INTERNATIONAL DAY AGAINST NUCLEAR TESTS
During an event to mark the International Day against Nuclear Tests, the Secretary-General called upon all States to sign and ratify the Comprehensive Nuclear-Test-Ban Treaty, otherwise known as the CTBT.
In the 21st century, nuclear testing is simply not acceptable, he said.
It is not acceptable to destroy and contaminate the environment, or for local populations to suffer from radioactive fallout and other nuclear byproducts.
The Secretary-General reminded Member States that, despite wide support, the Treaty has not yet entered into force.
It is not acceptable to prevent the treaty’s entry into force, he said, and to withhold a valuable restraint on the qualitative and quantitative proliferation of nuclear weapons and a practical step towards their total elimination. 
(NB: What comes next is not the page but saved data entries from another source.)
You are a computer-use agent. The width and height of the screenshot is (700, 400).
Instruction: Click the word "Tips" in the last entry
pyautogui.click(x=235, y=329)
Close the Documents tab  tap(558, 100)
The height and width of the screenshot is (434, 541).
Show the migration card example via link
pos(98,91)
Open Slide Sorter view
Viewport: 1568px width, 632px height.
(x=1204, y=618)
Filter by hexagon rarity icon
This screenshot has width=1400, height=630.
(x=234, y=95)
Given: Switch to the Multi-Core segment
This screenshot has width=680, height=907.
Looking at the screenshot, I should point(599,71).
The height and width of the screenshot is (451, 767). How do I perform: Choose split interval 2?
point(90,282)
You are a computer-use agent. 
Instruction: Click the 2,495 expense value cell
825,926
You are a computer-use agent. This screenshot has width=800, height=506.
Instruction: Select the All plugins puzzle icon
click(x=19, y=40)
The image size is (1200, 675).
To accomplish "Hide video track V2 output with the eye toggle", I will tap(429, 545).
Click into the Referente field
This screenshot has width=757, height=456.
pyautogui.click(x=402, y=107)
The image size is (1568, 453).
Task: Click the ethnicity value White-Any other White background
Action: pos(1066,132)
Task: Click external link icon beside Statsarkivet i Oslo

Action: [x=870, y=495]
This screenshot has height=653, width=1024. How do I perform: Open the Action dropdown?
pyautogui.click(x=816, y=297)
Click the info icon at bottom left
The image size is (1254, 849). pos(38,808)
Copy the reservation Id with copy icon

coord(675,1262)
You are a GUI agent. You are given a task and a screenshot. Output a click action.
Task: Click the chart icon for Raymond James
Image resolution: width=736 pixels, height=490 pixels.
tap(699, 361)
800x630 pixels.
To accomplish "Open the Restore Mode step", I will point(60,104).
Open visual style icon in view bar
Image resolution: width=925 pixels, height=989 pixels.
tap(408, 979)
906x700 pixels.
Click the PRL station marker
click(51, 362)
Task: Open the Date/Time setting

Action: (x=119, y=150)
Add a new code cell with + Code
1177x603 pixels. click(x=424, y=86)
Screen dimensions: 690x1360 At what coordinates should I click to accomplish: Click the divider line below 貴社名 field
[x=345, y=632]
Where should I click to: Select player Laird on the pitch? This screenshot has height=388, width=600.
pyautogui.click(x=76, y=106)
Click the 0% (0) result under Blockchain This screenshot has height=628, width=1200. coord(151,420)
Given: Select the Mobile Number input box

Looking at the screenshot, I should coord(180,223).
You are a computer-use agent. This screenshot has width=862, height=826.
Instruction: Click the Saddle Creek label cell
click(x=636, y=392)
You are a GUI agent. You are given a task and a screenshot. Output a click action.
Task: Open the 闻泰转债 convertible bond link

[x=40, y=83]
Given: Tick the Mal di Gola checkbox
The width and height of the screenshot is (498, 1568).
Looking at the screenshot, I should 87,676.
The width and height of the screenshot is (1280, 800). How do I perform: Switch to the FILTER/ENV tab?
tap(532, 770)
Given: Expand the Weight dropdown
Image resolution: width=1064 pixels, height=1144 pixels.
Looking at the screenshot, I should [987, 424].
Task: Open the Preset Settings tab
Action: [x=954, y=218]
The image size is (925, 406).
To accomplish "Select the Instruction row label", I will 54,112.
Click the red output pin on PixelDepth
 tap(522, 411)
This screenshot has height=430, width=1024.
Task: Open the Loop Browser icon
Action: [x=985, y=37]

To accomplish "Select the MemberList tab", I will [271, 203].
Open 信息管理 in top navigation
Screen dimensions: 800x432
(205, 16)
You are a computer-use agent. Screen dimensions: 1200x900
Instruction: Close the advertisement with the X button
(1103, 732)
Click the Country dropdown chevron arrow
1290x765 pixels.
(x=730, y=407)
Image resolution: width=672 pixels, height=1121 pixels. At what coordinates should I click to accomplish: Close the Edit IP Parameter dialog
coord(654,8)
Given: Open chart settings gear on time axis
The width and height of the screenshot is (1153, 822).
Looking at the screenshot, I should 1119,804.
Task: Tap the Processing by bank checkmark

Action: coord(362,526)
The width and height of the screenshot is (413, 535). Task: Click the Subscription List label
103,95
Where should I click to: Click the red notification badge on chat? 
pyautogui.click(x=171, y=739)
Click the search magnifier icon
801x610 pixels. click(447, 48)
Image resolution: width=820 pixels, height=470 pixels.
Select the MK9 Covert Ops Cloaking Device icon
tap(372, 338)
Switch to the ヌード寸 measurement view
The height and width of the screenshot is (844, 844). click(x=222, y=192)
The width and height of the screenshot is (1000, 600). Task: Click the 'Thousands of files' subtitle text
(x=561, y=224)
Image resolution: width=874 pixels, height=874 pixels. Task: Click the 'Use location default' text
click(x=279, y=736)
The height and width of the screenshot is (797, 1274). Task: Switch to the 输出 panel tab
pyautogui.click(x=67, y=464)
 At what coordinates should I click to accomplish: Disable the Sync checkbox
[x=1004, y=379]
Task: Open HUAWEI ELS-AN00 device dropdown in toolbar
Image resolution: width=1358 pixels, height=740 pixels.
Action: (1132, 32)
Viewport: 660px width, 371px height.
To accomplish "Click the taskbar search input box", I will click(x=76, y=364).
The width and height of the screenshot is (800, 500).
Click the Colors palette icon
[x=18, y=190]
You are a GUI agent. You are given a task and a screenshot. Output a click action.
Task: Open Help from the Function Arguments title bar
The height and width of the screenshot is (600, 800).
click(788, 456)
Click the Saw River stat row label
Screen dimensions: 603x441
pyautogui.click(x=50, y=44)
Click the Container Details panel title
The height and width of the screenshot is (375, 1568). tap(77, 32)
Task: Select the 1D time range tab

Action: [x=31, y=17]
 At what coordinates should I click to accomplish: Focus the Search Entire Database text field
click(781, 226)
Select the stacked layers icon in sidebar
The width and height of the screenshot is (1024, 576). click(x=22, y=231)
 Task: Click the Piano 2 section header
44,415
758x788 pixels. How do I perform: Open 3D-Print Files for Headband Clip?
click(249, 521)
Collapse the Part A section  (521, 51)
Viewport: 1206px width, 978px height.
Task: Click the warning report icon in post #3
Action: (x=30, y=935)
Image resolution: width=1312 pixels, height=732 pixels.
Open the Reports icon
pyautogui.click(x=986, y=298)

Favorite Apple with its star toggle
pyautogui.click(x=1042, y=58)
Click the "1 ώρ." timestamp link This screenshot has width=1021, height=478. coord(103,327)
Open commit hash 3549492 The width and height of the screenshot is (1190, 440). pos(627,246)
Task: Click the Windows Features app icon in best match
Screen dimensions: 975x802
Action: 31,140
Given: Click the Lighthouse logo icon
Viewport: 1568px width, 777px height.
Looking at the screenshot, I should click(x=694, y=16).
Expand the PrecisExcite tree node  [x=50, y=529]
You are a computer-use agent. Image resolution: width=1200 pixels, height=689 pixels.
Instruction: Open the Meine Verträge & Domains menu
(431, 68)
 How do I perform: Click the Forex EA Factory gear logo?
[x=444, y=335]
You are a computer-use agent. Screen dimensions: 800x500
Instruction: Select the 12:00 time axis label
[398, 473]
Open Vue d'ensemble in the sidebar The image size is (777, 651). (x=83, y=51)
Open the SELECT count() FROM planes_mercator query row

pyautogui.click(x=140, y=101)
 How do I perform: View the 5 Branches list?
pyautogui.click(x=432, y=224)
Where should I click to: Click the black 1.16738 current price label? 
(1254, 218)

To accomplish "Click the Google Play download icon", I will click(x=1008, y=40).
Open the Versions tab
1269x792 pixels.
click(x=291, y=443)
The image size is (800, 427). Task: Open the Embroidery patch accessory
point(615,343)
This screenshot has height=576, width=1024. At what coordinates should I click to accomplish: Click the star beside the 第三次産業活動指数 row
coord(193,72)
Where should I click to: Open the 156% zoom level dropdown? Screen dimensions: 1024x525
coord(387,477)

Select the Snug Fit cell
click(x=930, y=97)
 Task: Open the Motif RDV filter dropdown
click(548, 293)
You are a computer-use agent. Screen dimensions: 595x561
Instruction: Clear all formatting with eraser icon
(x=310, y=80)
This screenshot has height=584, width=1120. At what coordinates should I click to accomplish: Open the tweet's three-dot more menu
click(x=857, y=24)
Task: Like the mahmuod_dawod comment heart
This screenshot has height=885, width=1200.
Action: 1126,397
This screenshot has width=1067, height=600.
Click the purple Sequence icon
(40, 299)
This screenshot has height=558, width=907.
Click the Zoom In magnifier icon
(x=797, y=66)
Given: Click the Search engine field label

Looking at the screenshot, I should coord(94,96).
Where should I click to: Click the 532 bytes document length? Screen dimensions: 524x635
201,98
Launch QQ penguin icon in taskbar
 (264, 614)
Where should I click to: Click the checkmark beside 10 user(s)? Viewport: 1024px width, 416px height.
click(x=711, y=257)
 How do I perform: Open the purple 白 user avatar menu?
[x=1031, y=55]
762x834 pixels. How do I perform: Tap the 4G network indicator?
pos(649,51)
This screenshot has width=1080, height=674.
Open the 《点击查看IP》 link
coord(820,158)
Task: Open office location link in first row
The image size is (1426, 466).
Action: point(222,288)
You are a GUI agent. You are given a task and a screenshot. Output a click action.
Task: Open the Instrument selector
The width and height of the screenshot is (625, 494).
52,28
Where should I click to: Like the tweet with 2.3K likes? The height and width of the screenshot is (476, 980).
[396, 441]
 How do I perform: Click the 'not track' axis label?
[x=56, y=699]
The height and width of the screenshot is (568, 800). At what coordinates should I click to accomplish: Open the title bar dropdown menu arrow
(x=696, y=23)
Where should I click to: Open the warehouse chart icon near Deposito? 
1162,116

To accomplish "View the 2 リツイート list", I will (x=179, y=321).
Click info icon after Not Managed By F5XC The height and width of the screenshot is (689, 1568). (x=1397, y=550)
Let us join together to make the most of this occasion to renew our commitment to outlaw all nuclear tests, for all time in all places, the Secretary-General said.

RUSSIA/UKRAINE
In a statement issued over the weekend, the Secretary-General welcomed the exchange of prisoners and detainees that took place between the Russian Federation and Ukraine on 7 September and commended all those who brought this to fruition, including President Volodymyr Zelensky and President Vladimir Putin. He hopes that this important humanitarian act could serve as a positive step towards strengthening confidence among all, enabling regular and constructive dialogue at all levels with a view to paving the way to an eventual settlement of the conflict in the eastern part of the country.
The Secretary-General urges all relevant parties to take further measures in this spirit, to ensure continued momentum in the ongoing peace efforts by the Normandy Four, the Trilateral Contact Group, the OSCE and other actors, including by ensuring a durable ceasefire, easing humanitarian conditions along the contact line, and enabling progress in the implementation of the Minsk Agreements.

DESERTIFICATION
The Deputy Secretary-General, Amina Mohammed, is on her way back to New York after speaking at the opening plenary of the 14th Conference of Parties to the Convention to Combat Desertification, which took place today in New Delhi, India.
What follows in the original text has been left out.